С четырехлетнего возраста она звала отца по инициалам: «Вэ-Эл».
Билли Гамбург выразился витиевато:
— За единственного заступника сирот, который регулярно лишает «Вдову»[3] ее законной добычи!
Несколько притянуто за волосы — совершенно и духе Билли.
Доротея провозгласила:
— За непобедимого поборника невинных!
(И тотчас посмотрела на Билли, вопрошая глазами, верно ли она затвердила урок.)
Мэтр Кольбер-Леплан, старшина адвокатского сословия, торжественно заявил:
— Дозвольте мне, дорогой друг, подтвердить после вашего очередного успеха: вы делаете честь адвокатуре и ее старшине… Я пью за самого ревностного служителя Фемиды.

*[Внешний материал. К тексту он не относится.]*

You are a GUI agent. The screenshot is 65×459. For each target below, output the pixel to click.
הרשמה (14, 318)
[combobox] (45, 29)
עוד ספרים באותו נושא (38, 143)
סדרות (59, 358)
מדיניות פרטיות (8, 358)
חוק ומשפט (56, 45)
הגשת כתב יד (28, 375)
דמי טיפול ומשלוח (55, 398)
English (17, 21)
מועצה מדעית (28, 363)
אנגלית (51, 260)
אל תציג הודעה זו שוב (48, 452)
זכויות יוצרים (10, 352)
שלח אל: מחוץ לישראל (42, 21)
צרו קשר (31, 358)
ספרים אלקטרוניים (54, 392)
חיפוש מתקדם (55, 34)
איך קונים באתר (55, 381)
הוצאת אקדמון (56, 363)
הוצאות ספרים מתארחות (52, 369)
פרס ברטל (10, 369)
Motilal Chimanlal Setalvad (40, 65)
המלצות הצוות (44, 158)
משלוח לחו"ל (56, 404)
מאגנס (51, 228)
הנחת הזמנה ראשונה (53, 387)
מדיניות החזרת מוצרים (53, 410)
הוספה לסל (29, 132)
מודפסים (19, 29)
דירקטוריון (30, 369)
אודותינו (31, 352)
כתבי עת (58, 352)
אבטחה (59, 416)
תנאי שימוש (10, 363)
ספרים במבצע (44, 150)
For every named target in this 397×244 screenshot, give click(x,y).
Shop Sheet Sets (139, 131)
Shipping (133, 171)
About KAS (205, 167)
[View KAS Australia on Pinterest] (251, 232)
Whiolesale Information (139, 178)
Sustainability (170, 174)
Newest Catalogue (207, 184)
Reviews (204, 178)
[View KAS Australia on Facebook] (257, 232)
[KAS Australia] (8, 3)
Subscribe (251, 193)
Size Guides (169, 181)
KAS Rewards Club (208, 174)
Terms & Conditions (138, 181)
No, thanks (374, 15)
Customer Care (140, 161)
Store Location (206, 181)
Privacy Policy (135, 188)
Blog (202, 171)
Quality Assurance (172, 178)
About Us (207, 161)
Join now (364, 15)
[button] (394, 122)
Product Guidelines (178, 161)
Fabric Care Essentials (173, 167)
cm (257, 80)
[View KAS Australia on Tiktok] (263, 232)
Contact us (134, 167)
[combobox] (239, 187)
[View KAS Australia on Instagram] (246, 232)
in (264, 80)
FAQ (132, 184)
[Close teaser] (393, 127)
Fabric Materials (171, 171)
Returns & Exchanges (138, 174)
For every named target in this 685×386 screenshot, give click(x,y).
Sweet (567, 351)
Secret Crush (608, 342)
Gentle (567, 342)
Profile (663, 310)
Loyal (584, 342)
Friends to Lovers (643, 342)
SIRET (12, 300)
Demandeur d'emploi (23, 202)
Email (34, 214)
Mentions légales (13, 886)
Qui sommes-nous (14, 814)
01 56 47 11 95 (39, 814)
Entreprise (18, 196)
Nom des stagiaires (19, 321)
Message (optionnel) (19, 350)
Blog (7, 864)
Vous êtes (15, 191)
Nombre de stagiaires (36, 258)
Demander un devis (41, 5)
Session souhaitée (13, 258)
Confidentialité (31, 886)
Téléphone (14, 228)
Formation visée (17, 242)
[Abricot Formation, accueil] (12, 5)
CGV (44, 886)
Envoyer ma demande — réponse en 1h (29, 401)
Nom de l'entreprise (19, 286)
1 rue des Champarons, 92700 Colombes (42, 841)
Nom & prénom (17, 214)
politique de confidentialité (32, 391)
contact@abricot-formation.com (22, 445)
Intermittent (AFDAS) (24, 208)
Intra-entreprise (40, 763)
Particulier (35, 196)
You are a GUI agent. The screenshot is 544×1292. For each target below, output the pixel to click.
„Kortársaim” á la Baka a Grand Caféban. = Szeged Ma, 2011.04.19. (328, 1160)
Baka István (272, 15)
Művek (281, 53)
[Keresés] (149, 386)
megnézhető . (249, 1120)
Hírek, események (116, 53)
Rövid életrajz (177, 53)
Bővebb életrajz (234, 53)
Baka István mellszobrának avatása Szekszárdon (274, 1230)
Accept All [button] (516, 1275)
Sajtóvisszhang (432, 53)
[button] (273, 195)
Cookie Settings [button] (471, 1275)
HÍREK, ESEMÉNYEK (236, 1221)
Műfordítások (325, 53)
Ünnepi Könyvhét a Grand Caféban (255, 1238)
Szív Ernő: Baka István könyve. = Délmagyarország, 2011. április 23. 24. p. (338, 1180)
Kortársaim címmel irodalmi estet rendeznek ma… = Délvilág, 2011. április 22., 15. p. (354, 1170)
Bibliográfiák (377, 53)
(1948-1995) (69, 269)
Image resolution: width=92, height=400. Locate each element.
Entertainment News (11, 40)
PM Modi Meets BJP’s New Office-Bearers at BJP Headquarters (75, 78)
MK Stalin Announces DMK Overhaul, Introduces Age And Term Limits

Так только говорилось: мэтр не пил ни капли.
«Такого вот наслушаешься — тошно станет, хоть беги к аферистам в услужение», — подумал Лежанвье.
Дю Валь, главный редактор «Эвенман», произнес:
— Неповторимый успех!
Свою журналистскую карьеру Дю Валь начинал как спортивный репортер.
Жаффе, художник, сказал:
— За черный монолит, который я вижу в черном и кобальте.
«На него и сердиться не стоит», — решил адвокат. Жаффе сам был черен, свою палитру ограничивал черным и кобальтом: его картины в желтых тонах ценились на вес золота.
Мэтр Сильвия Лепаж, держа бокал в вытянутой руке, словно взрывчатку, с придыханием проговорила:
— За самого лучшего наставника, за адвоката от Бога!..
Она с трудом сдерживала слезы умиления.
Мэтр Меран, красный как рак, воскликнул:
— Какая жалость, коллега, что вы родились так поздно! Вы бы спасли от казни Людовика Шестнадцатого!
Очередная глупость!
Вернер Лежанвье незаметно сунул руку под пиджак, пытаясь унять толчки изношенного сердца.
«Вспомните, что вы мэтр Лежанвье, великий Лежанвье… Не забывайте этого ни на миг».
Все, начиная с Дианы, явно ожидали от него, чтобы он разразился блестящей тирадой, которую Дю Валь мог бы напечатать в «Эвенман», но самому Вернеру Лежанвье хотелось бы в ответ отмочить такое, чтобы у всех враз вытянулись бы рожи (как сказала бы Жоэлла).